Sekarang tulisan ini akan sedikit berbelok.

Untuk menghindari penyebaran virus yang telah menjadi pandemi global saat itu, pemerintah, wabil khusus Pemerintah Aceh telah mengeluarkan amaran untuk menghindari keramaian dan melarang kerumunan.

Dan, seperti kita tahu, khususnya di Aceh, menjelang Ramadan akan ada tradisi meugang yang akan dimulai besok dan sebagian daerah dimulai lusa.

Sudah pasti tradisi meugang ini akan menimbulkan kerumunan. Konon Pemerintah Kota Lhokseumawe melarang aktivitas meugang di pasar. Sementara Pemerintah Aceh kabarnya tidak melarang, tapi meminta penjual dan pembeli menerapkan physical distancing. Namun sejauh mana para penjual dan pembeli akan mematuhi aturan ini tidak ada yang tahu, kecuali Tuhan dan mereka sendiri.

Bagi orang Aceh, meninggalkan tradisi meugang bukan hal mudah, bahkan ada yang menganggap peniadaan meugang sebagai satu pantangan besar. Ada semacam “keyakinan” bahwa puasa dan hari raya mesti dan harus diawali oleh meugang. Dan kita menghargai tradisi itu sebagai bagian dari kearifan lokal.

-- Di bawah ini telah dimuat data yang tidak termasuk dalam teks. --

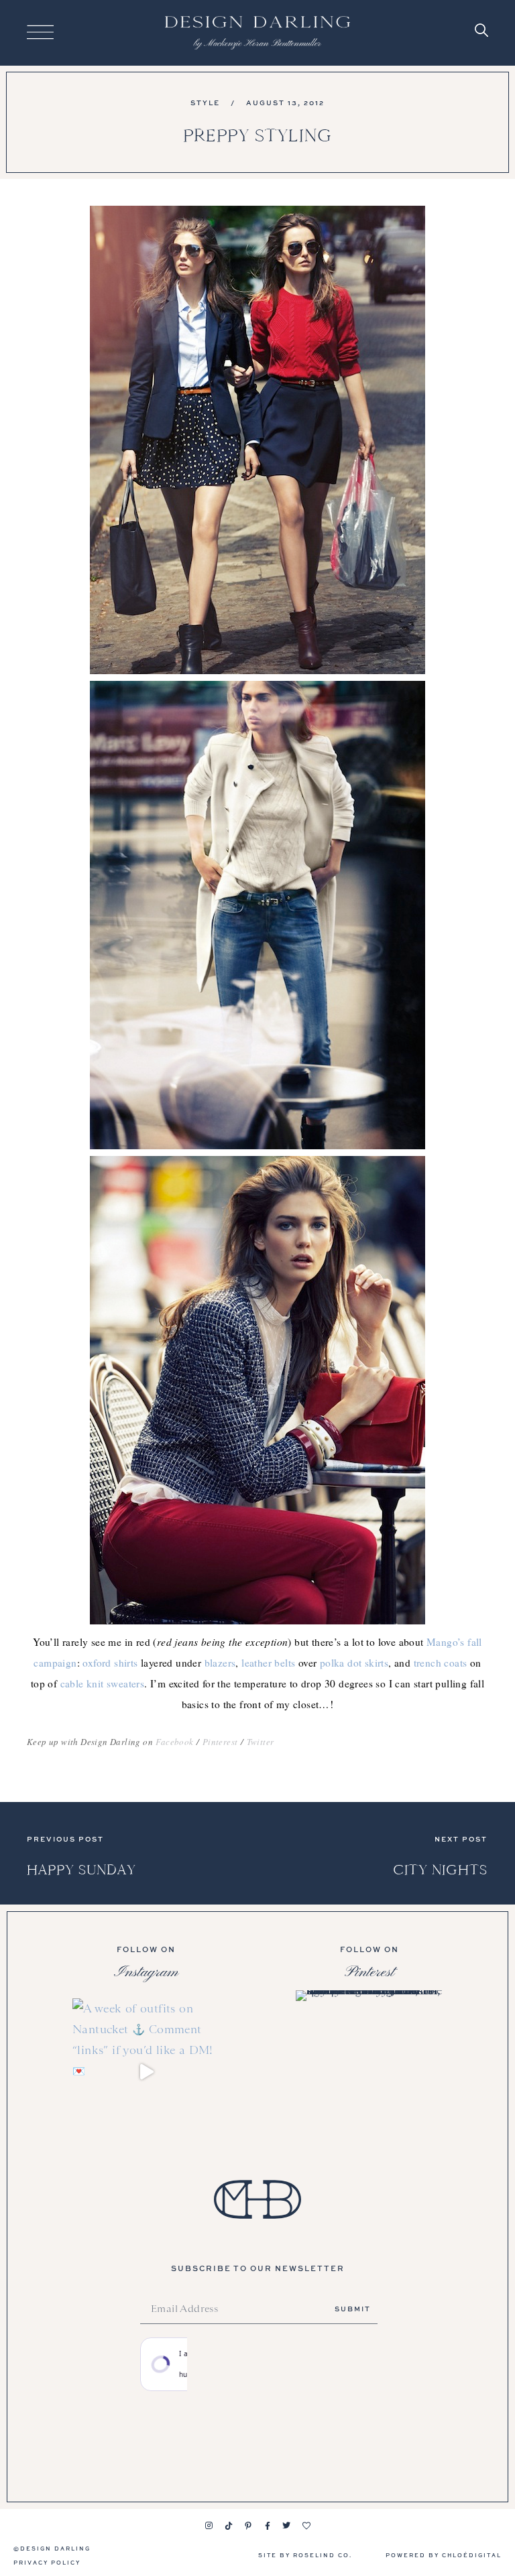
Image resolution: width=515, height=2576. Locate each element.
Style (205, 102)
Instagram (146, 1972)
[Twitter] (287, 2526)
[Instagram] (209, 2526)
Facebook (174, 1742)
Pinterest (220, 1742)
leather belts (268, 1662)
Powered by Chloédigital (444, 2555)
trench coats (440, 1662)
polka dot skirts (354, 1662)
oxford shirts (109, 1662)
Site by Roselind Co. (305, 2555)
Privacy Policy (46, 2562)
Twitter (260, 1742)
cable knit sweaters (102, 1683)
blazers (220, 1662)
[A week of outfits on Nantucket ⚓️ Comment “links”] (145, 2071)
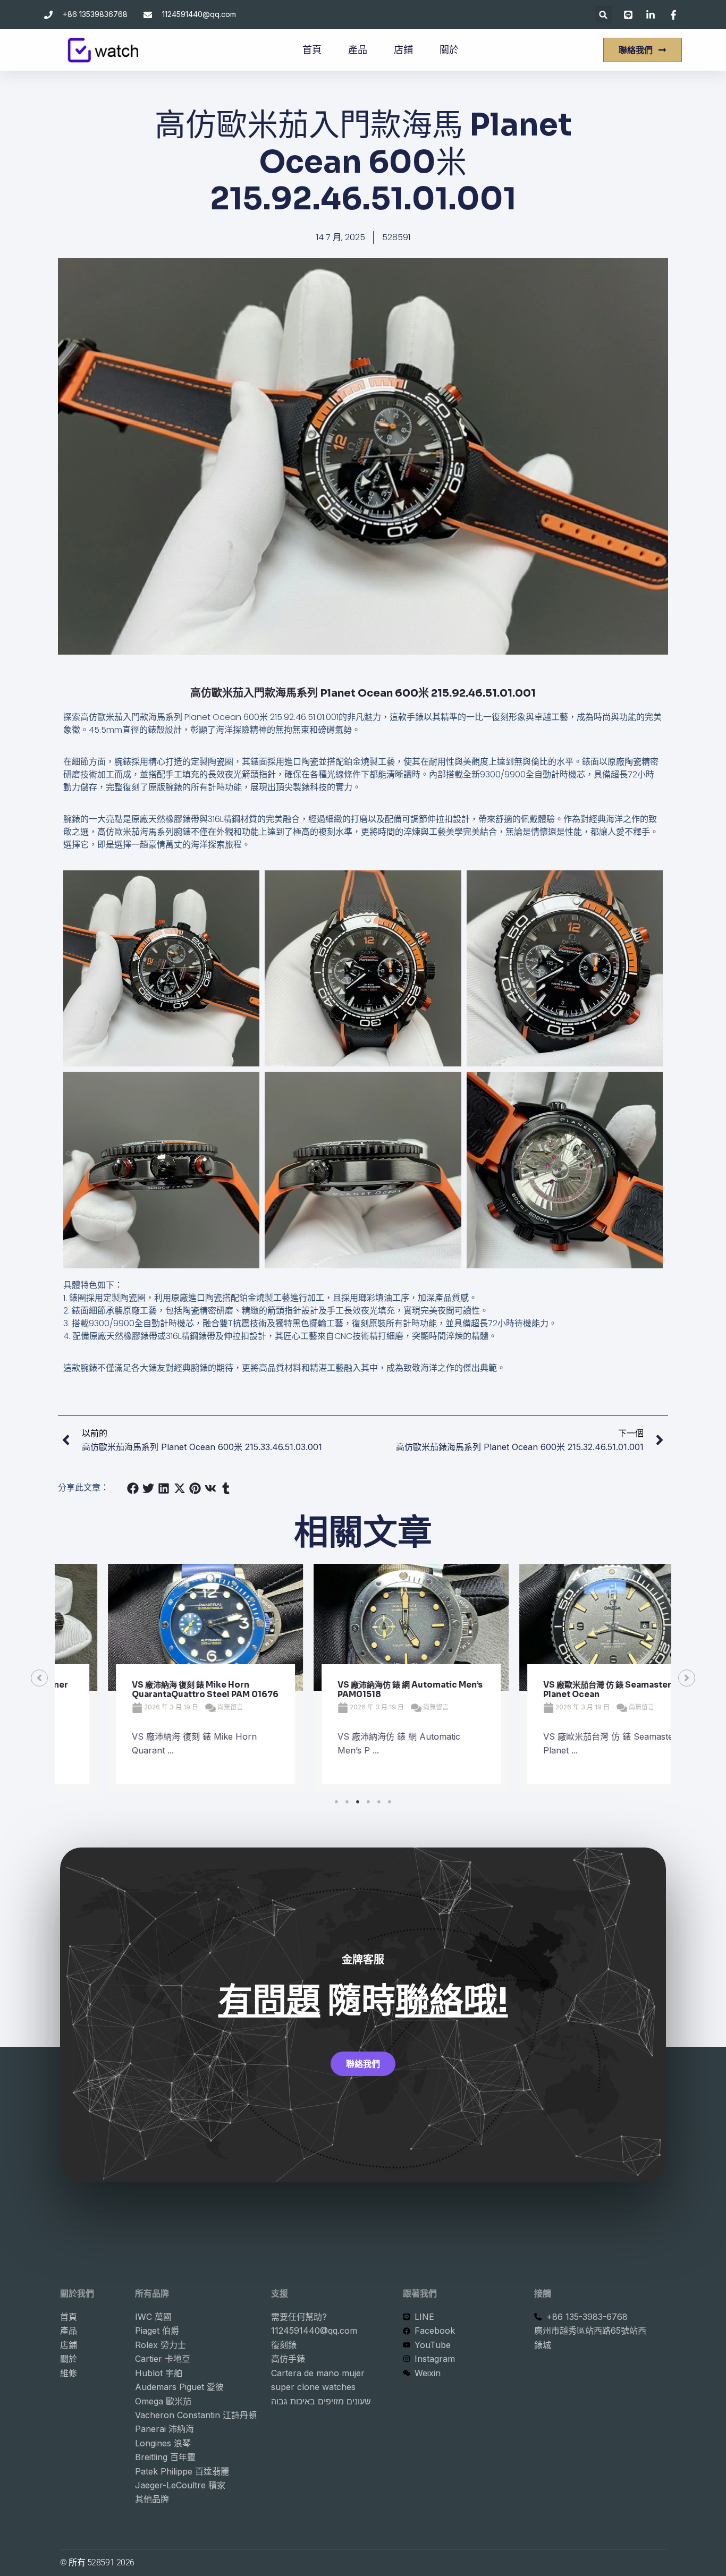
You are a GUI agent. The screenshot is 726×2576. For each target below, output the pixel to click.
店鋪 (403, 49)
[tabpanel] (157, 1678)
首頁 (312, 49)
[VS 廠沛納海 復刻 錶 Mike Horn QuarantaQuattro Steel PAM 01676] (157, 1627)
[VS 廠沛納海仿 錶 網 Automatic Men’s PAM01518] (363, 1627)
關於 (449, 49)
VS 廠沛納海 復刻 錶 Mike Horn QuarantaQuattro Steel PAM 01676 (157, 1689)
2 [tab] (347, 1802)
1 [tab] (336, 1802)
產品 (357, 49)
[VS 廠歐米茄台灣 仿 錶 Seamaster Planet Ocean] (568, 1627)
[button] (603, 14)
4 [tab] (368, 1802)
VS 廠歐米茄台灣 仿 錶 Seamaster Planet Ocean (559, 1689)
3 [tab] (357, 1802)
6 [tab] (389, 1802)
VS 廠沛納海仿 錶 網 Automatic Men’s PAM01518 (362, 1689)
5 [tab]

Namun begitu, meniadakan meugang di pasar tentu lebih baik demi mencegah penyebaran wabah. Seperti kita tahu, jumlah pembeli di hari meugang akan lebih ramai dari biasanya ~ yang dengan sendirinya akan melahirkan kerumunan besar yang penuh sesak dengan orang-orang. Dalam kondisi itu kita tidak pernah tahu apakah semua orang yang hadir di sana bebas dari virus atau tidak. Artinya potensi ledakan itu tetap terbuka.

Lagi pula menjual daging meugang tidak harus dilakukan di pasar atau di pusat kota, tapi bisa digeser ke kampung masing-masing sehingga tidak memunculkan kerumunan yang sulit dikontrol. Dan yang namanya daging di hari meugang dijual di mana pun akan tetap laku tanpa mesti mengangkutnya ke pasar yang tentunya menghabiskan modal untuk sewa tempat dan biaya transport.

Kecuali itu, penjual daging meugang juga berbeda dengan pedagang kaki lima lainnya yang memang mesti berada di pasar agar dagangannya laku.

Dalam kondisi pandemi semacam ini kita semua memang harus menyesuaikan diri agar ledakan besar tidak terjadi. Tapi, setiap orang sudah menentukan pilihannya sendiri.

Dan mulai sore tadi, khususnya di Bireuen lapak-lapak meugang sudah mulai terisi. Entah malam ini. Entah pula besok.